In your source code for this assignment is the file soa_vs_aos.cpp
. From it you can make soa_vs_aos.exe
. When you run that executable on an image, it will apply six different blurring operations: for the three different formats (aos, soa, tensor) and for the image planes iterated on the outer loop and on the inner loop. Read the source code to familiarize yourself with which blurring kernel does which. Note, as mentioned above, that the inner loop of each function is the same – and that the functions doing the color plane on the outer loop are the same (similarly for the inner loop). (If it seems like we are violating DRY, we are, we will see how to fix this in a few more assignments.)
Your source code has one julia image: julia.bmp. You can generate your own julia images based on your previous assignment. Run the program on them. The program will print out execution times for the six implementation variants of the blurring function as well as save the blurred output for each variant. (If you don’t want to see these (or spend the time computing them), you can comment out the lines in the code that save the output images.)
Which variant of blurring function between struct of arrays and array of structs gives the better performance? Explain what about the data layout and access pattern would result in better performance.
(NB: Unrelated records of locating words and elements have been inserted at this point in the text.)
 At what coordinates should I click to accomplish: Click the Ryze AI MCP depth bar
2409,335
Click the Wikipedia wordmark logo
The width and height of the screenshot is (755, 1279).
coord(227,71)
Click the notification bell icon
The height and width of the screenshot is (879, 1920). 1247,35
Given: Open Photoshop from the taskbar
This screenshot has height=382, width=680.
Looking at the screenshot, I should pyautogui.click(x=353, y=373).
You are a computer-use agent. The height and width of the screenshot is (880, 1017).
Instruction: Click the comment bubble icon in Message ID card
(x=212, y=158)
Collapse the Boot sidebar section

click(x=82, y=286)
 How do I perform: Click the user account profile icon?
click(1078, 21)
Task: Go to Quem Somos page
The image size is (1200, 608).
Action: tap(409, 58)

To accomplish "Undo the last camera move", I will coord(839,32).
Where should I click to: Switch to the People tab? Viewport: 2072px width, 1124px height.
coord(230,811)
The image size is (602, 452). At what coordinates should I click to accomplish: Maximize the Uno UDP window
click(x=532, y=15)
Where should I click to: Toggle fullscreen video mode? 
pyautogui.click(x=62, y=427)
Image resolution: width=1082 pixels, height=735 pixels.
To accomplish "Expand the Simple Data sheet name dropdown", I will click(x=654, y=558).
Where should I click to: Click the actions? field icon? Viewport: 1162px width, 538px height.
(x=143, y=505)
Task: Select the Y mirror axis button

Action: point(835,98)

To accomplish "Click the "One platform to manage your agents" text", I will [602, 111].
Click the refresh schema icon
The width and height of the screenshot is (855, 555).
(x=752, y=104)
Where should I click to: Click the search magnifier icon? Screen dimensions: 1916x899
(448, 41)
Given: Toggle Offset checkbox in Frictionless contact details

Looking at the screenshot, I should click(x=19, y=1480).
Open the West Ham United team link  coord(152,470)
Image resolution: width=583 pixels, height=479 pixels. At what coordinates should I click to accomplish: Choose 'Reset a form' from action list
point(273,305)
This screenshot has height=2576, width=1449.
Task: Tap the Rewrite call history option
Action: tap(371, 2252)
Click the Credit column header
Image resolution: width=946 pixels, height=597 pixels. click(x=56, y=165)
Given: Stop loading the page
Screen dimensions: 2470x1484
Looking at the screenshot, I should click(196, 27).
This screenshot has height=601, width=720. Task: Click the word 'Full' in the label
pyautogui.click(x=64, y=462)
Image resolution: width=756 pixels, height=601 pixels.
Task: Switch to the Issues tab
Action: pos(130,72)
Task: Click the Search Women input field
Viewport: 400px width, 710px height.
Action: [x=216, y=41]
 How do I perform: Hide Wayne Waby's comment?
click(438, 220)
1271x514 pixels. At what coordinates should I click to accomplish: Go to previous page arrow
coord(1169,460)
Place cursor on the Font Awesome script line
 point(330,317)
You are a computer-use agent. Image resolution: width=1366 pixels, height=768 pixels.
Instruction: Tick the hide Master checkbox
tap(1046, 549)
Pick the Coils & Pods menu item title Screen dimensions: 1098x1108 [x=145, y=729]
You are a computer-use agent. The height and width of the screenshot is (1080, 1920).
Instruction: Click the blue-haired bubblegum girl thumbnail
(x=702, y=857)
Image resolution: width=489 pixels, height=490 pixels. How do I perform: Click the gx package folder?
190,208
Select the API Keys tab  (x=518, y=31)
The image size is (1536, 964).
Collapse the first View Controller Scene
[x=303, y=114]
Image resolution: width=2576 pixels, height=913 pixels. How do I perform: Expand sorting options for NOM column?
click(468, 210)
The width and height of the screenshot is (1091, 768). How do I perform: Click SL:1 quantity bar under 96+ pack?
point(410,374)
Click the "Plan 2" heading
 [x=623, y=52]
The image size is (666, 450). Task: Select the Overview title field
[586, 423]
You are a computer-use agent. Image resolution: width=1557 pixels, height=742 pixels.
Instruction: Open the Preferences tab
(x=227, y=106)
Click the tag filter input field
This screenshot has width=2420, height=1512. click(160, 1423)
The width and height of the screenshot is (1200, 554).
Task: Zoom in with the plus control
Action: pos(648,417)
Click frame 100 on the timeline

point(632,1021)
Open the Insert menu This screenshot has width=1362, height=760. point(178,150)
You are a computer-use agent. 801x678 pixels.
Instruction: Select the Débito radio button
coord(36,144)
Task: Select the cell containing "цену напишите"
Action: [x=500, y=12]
Which variant of the blurring function has the best performance overall? Explain, taking into account not only the data layout and access pattern but also the accessor function.
Please use the content of Questions.rst and the relevant parts of the performance logs to form a report in PDF, and submit it to Gradescope. For the written part, you will need to submit your Questions.rst as a PDF file. You can use any modern text processor (Word, Pages, TextEdit, etc), or console tools like pandoc or rst2pdf, to convert it to a PDF file. Please make sure to match the relevant pages of your pdf with questions on Gradescope. To log in to Gradescope, point your browser to gradescope.com and click the login button. On the form that pops up select “School Credentials” and then “University of Washington netid”. You will be asked to authenticate with the UW netid login page. Once you have authenticated you will be brought to a page with your courses. Select amath583sp22.
We don’t auto-grade the coding part this time, only your written report.
Please make sure to include the references to the external sources if you used any.